A three-step process can help the country protect its waters and boost its blue economy, Francois Vreÿ, emeritus professor of military science at the university, wrote in an opinion piece published by The Conversation.
The first step would be to create a government-led process that includes a “high-office body” and key stakeholders. Secondly, Vreÿ argued that the nation should map its maritime assets and the threats they face. The third step would be to create an integrated national maritime strategy.
Vreÿ wrote that he believes the nation’s evolving “Framework Document on South Africa’s National Interest and its advancement in a Global Environment” and its National Development Plan are too vague on maritime issues. A plan unveiled in 2014 known as Operation Phakisa aimed to grow the blue economy by 250% to 350%. But, Vreÿ believes, more should be done related to security.
“I doubt that any current political will exists to elevate the maritime security matter on the interests and security agenda,” Vreÿ told ADF in an email.
Illegal, unreported and unregulated (IUU) fishing is a scourge in South Africa, as it is in many of the continent’s coastal areas. In South Africa, illegal fishing is decimating the nation’s once-thriving stocks of abalone, rock lobster and other marine species.
As in other coastal nations, vessels engaged in IUU fishing in South Africa routinely sail into prohibited waters, catch huge amounts of fish — often with illicit gear — then transfer catches to large, factory-size vessels farther out at sea.
IUU fishing costs the nation billions of rand, harms ecosystems critical to the survival of marine life and leaves artisanal fishermen with empty nets. The illegal catch from South Africa is often exported to Hong Kong.
Vreÿ does not believe that South Africa faces the same levels of illegal fishing as West Africa, which has been targeted by large industrial vessels, mostly from China, for decades.
“Then again, our ocean territories are very weakly patrolled,” Vreÿ told ADF. “Inherently, our geographic location plays a role, so does the southern ocean conditions, but South Africa has a limited capability to patrol its waters to prevent illegal fishing [and] other maritime crimes.”
One country that has taken a proactive approach to maritime security is the Seychelles.
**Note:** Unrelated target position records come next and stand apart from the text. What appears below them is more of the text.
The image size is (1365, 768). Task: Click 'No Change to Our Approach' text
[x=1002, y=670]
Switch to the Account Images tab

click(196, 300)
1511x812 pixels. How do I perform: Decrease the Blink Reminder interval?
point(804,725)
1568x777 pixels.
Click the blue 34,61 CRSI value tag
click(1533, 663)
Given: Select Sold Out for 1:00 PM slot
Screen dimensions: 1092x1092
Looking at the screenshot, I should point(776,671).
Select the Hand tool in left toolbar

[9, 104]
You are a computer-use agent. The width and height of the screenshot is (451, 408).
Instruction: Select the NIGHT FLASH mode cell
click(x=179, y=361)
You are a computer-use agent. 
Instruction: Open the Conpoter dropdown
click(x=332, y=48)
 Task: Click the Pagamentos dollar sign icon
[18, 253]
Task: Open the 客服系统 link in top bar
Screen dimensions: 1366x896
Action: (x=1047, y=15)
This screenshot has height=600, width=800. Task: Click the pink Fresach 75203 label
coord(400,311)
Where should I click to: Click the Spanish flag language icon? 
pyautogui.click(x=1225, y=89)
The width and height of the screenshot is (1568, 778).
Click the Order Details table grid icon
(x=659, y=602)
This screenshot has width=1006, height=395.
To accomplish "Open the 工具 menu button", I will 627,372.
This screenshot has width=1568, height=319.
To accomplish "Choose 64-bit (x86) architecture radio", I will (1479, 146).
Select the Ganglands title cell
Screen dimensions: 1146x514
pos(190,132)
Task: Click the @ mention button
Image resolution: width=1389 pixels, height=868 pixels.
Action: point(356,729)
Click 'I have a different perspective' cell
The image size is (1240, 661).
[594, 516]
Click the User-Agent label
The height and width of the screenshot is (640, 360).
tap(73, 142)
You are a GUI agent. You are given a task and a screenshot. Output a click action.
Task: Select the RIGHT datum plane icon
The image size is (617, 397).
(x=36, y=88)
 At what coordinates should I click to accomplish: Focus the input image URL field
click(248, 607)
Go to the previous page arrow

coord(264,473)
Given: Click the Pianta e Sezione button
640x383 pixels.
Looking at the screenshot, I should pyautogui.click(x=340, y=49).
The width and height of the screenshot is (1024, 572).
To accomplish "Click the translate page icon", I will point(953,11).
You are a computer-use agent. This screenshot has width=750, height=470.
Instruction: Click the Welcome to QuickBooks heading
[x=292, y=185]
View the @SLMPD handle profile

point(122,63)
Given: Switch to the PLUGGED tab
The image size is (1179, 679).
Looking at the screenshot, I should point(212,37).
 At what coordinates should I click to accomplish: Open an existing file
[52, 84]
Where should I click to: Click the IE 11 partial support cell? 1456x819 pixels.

The island nation has led the way in the prosecution and imprisonment of East African pirates, strengthened its small Coast Guard, forged agreements and alliances with foreign powers, and collaborated with other African nations to fight crime.
By 2019, for example, the Regional Coordination Operations Centre in the Seychelles, which mainly conducts joint law enforcement actions at sea, was working around the clock with the Madagascar-based Regional Maritime Information Fusion Centre, which shares maritime information and alerts the RCOC of suspicious activity at sea.
Vreÿ also argued that South Africa would benefit by forming a Department of Maritime Affairs, as has been done in Ghana, although establishing a steering committee that reports to the president is likely a more viable initial approach.
“The maritime domain has essentially become too important to leave within a vague and broad set of statements like South Africa’s” framework document, Vreÿ wrote in The Conversation. “Clearly articulated national interests with a maritime underpinning should inform an integrated national maritime security strategy.”
Vreÿ told ADF that he doubts South Africa’s maritime security problems will be solved anytime soon.
“But the political intransigence and long-term neglect and noncommitment do not mean that regulatory and strategic plans and arrangements and programs must be left to gather dust, not be updated or set in place where absent,” Vreÿ said.